Romulus permit au mari de répudier sa femme, si elle avoit commis un adultere, préparé du poison, ou falsifié les clefs. Il ne donna point aux femmes le droit de répudier leur mari. Plutarque[1] appelle cette loi, une loi très-dure.

Comme la loi d’Athenes[2] donnoit à la femme, aussi-bien qu’au mari, la faculté de répudier ; & que l’on voit que les femmes obtinrent ce droit chez les premiers Romains nonobstant la loi de Romulus ; il est clair que cette institution fut une de celles que les députés de Rome rapporterent d’Athenes, & qu’elle fut mise dans les lois des douze tables.
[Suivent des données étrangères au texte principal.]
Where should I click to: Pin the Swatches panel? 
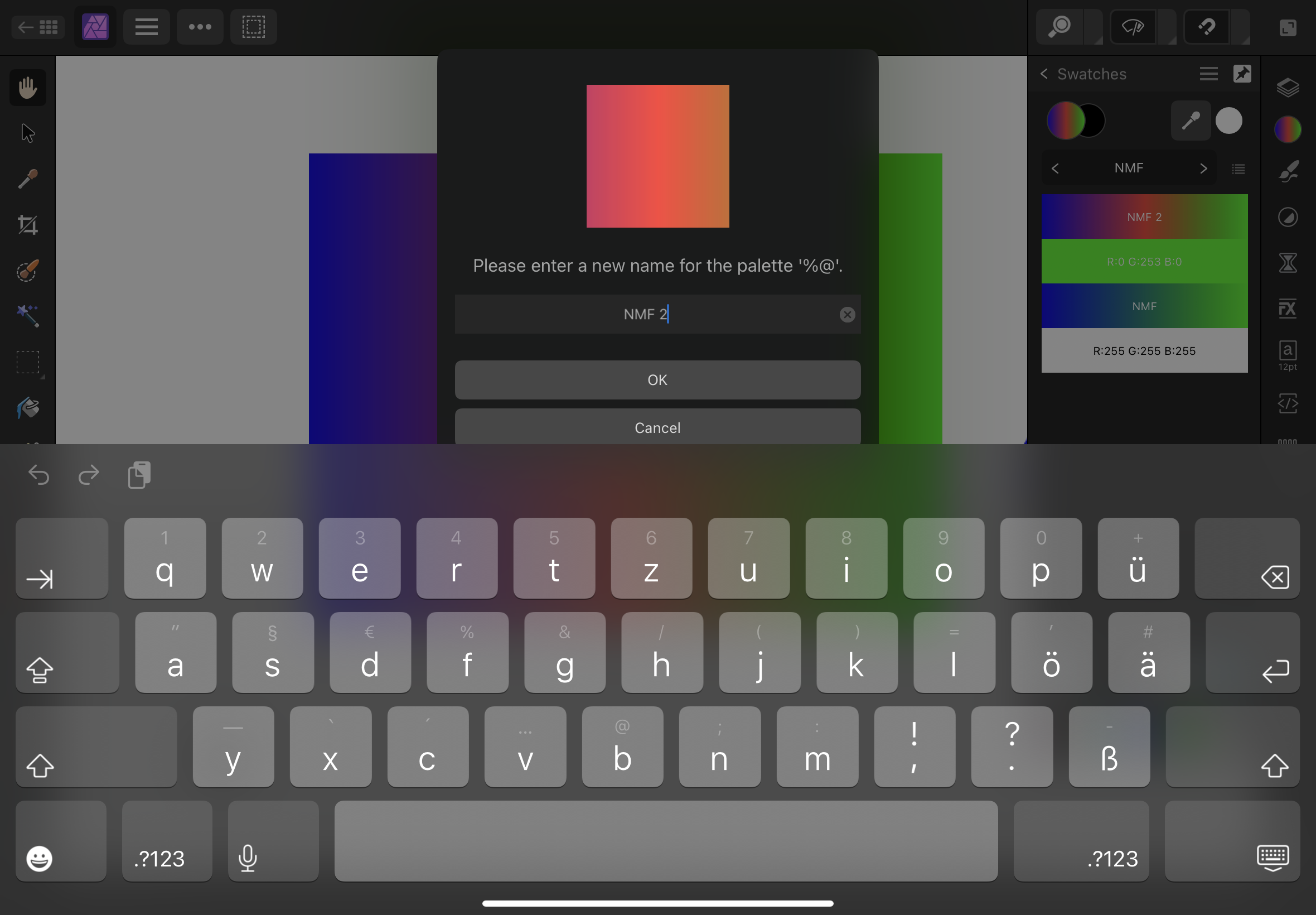(1242, 74)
Cicéron[3] dit que les causes de répudiation venoient de la loi des douze tables. On ne peut donc pas douter que cette loi n’eût augmenté le nombre des causes de répudiation établies par Romulus.
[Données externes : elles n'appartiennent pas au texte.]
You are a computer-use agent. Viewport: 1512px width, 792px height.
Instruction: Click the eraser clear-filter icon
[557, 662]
La faculté du divorce fut encore une disposition, ou du moins une conséquence de la loi des douze tables. Car, dès le moment que la femme ou le mari avoit séparément le droit de répudier, à plus forte raison pouvoient-ils se quitter de concert, & par une volonté mutuelle.

La loi ne demandoit point qu’on donnât des causes pour le divorce[4]. C’est que, par la nature de la chose, il faut des causes pour la répudiation, & qu’il n’en faut point pour le divorce ; parce que là où la loi établit des causes qui peuvent rompre le mariage, l’incompatibilité mutuelle est la plus forte de toutes.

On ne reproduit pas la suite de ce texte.